Assessing the implications of zonal pricing for support payments in the GB electricity market

As part of its ongoing REMA programme, DESNZ is considering the introduction of a zonal wholesale electricity market in Great Britain (GB). 

The implications of this change would be significant so this topic continues to spark debate across the GB energy industry.  We have highlighted previously the need for any assessment of zonal pricing to balance any of the claimed efficiency benefits against potential wider system implications – in particular investor risk and the cost of capital. 

In a zonal market investors are more exposed to changes in the prices and sales volumes they are able to achieve as a result of congestion on the network.  For many plant, these changes in prices and volumes are likely to create more uncertainty than would result from transmission charge (TNUoS) volatility in a national market and would likely translate into an increase in the investor’s cost of capital. 

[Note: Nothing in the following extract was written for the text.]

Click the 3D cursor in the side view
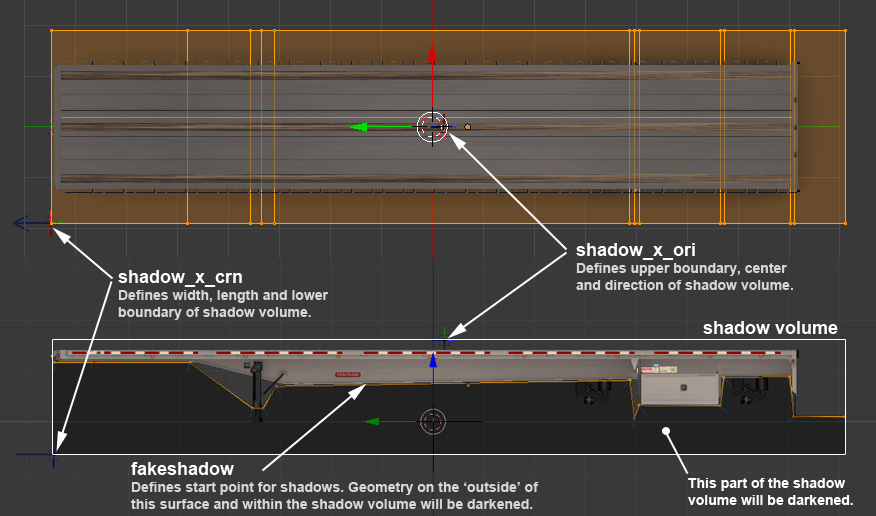 [x=432, y=422]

Assessing the impact of market design changes on investor cost of capital directly is not straightforward.  Frontier and LCP Delta were commissioned by SSE to examine the impact that this increase in risk could have on the level of CfD and capacity payments using a simplified approach.  The results will depend on the particular CfD design chosen and on the range of scenarios which individual investors consider credible.  Our analysis draws on LCP Delta’s simulations of zonal pricing in Great Britain, using data produced across all the scenarios and sensitivities analysed.

Based on these inputs, we show that compared to a national market, an archetypal offshore windfarm in Scotland is likely to require a significantly higher strike price in a zonal market for two reasons: 

  • First, future wholesale market revenues would be significantly lower on average in the zonal market due to congestion; and  

  • Second, the distribution of its returns across a range of different scenarios for local supply, demand and network development would be greater in a zonal market (compared to a national market with TNUoS volatility) which investors would need to take into account by increasing their strike price bid.   

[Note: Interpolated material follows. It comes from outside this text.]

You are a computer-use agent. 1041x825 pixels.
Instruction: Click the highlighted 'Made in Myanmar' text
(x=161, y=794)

The analysis also suggests implications for the next CfD allocation round (AR7) in March 2025.  Depending on policy decisions made by the time of the auction, bidders may face transitional uncertainty if a zonal market is to be implemented during the term of the CfD.  For example, will the CfD reference price be the local zonal price or a system average price, and what degree of protection will be offered by transitional arrangements?  Our analysis shows that the outcome of these decisions will be highly material for strike price bids, and therefore continuing uncertainty may drive high risk premia or low participation in future auction rounds. 

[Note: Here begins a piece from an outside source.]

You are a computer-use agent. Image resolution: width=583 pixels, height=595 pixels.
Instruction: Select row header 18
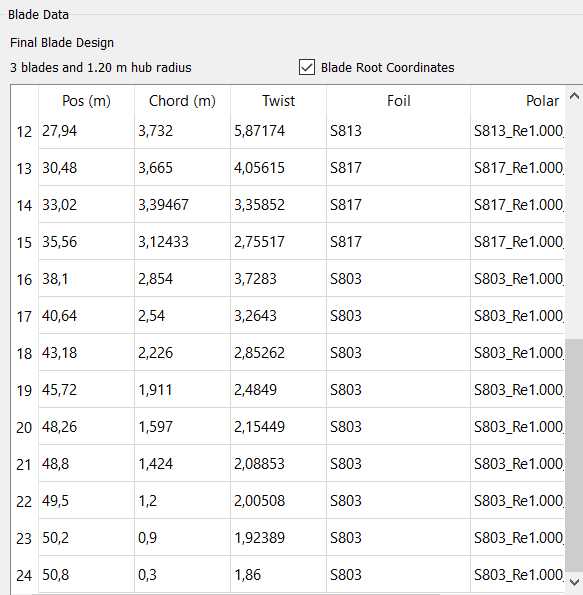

We also analyse the implications for dispatchable plants where the impacts of a zonal market on risk are more uncertain and likely to depend on the extent to which a plant is already exposed to locational risk in the Balancing Market (BM) under the national market.  We find for a new-build dispatchable plant earning a mix of wholesale and BM revenues that the distribution of capacity payments across the zonal market scenarios required to achieve a target rate of return is wider than the distribution in a national market driven by locational TNUoS risk and BM revenue risk.